PROBLEM TO SOLVE: Turn the lines from the line with "You are a GUI" to the line with "Task: Open the 108,956.00 应收票据及应收账款 amount" into a Markdown table with the columns Number and Record line, one row per line, skipping blank lines.

THE INPUT:

(begin)

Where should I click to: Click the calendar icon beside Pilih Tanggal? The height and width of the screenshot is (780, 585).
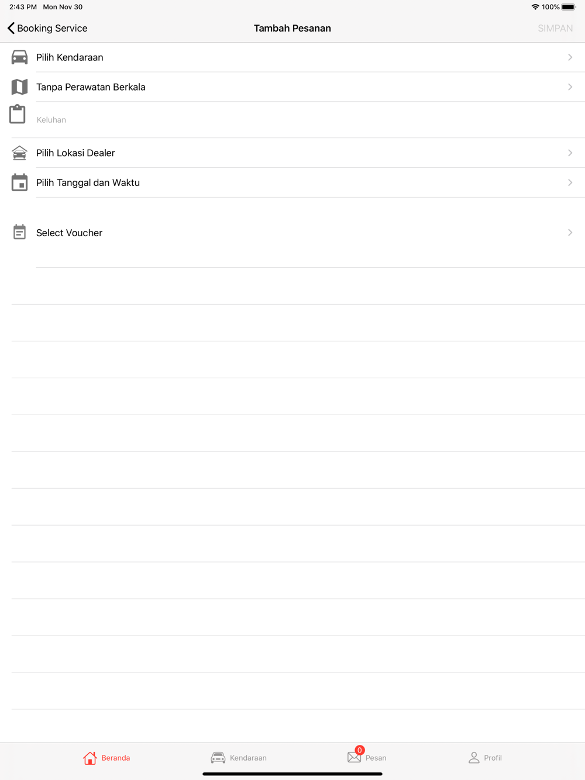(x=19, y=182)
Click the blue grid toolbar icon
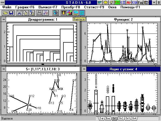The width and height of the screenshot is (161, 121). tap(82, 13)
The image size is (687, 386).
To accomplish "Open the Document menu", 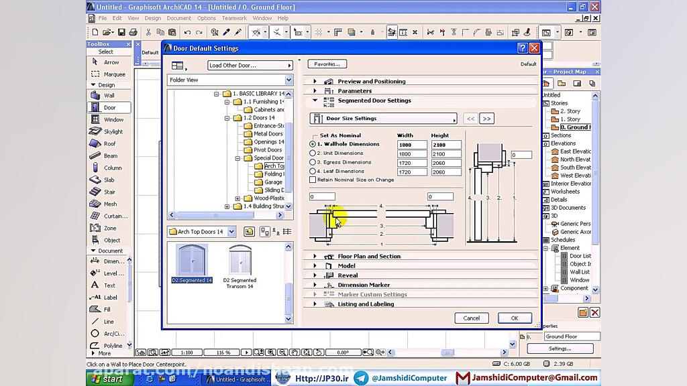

(end)
(begin)

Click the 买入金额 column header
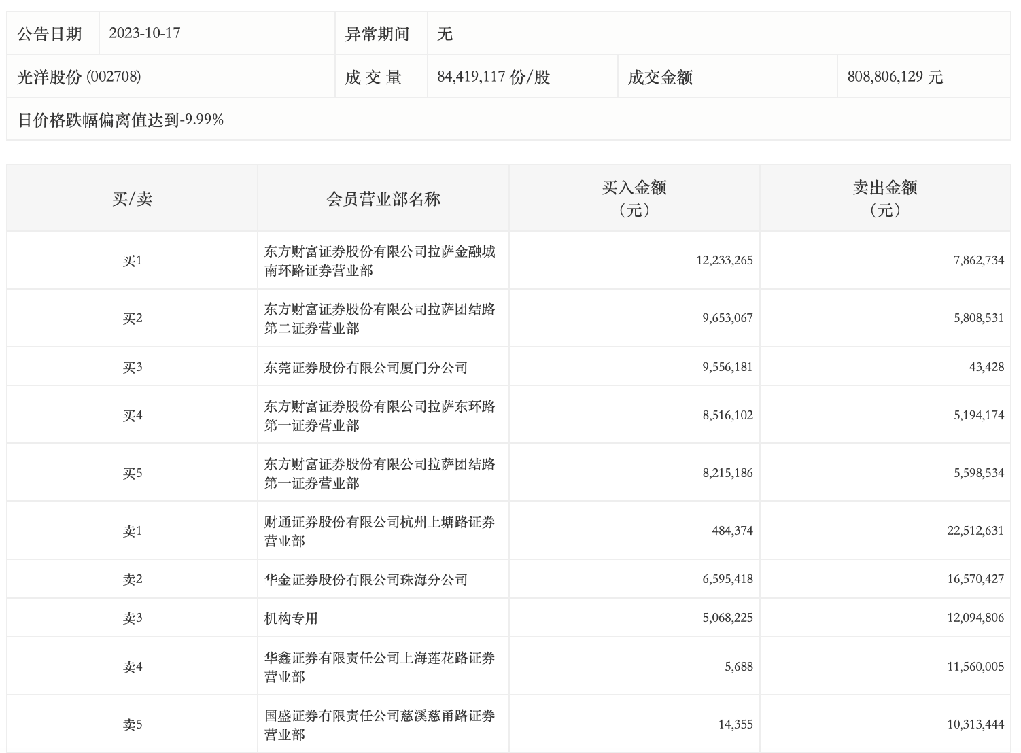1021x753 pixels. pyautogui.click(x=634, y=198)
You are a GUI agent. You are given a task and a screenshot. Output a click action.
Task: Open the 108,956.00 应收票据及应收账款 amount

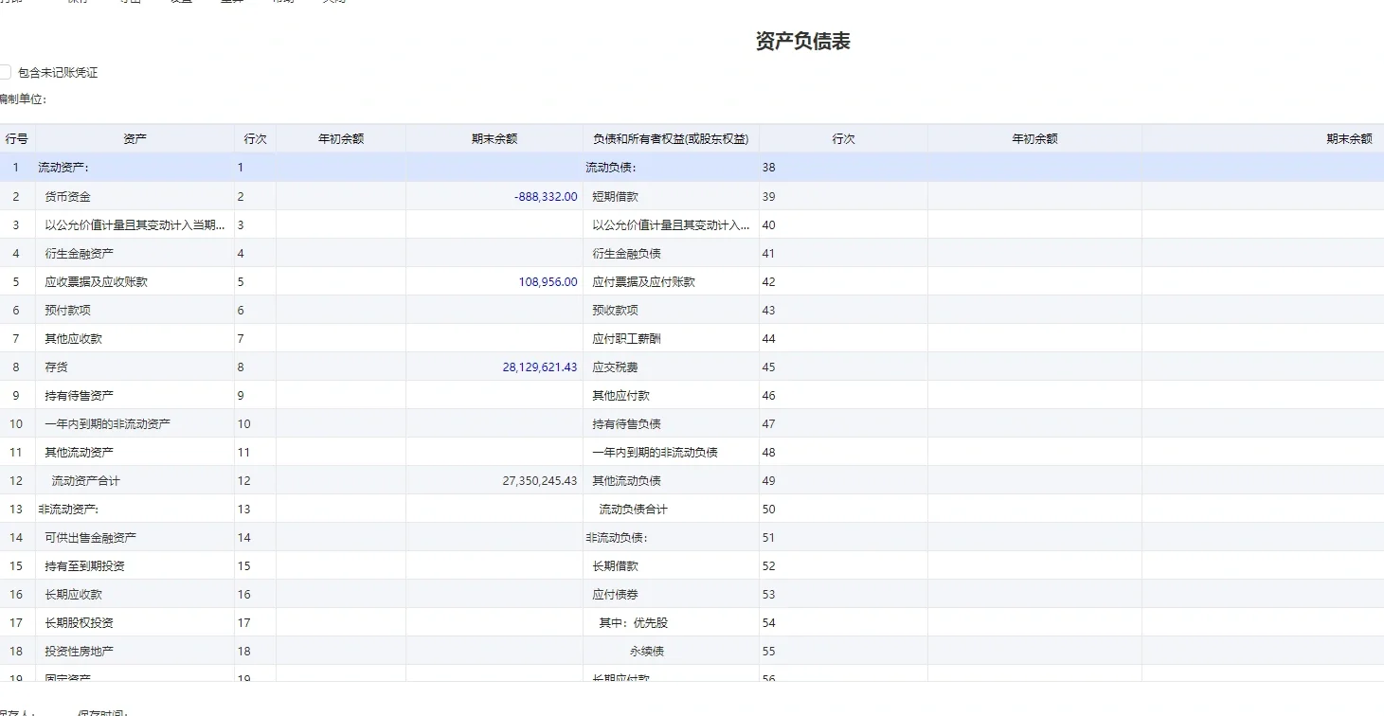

(end)

RIGHT ANSWER:
| Number | Record line |
|---|---|
| 1 | You are a GUI agent. You are given a task and a screenshot. Output a click action. |
| 2 | Task: Open the 108,956.00 应收票据及应收账款 amount |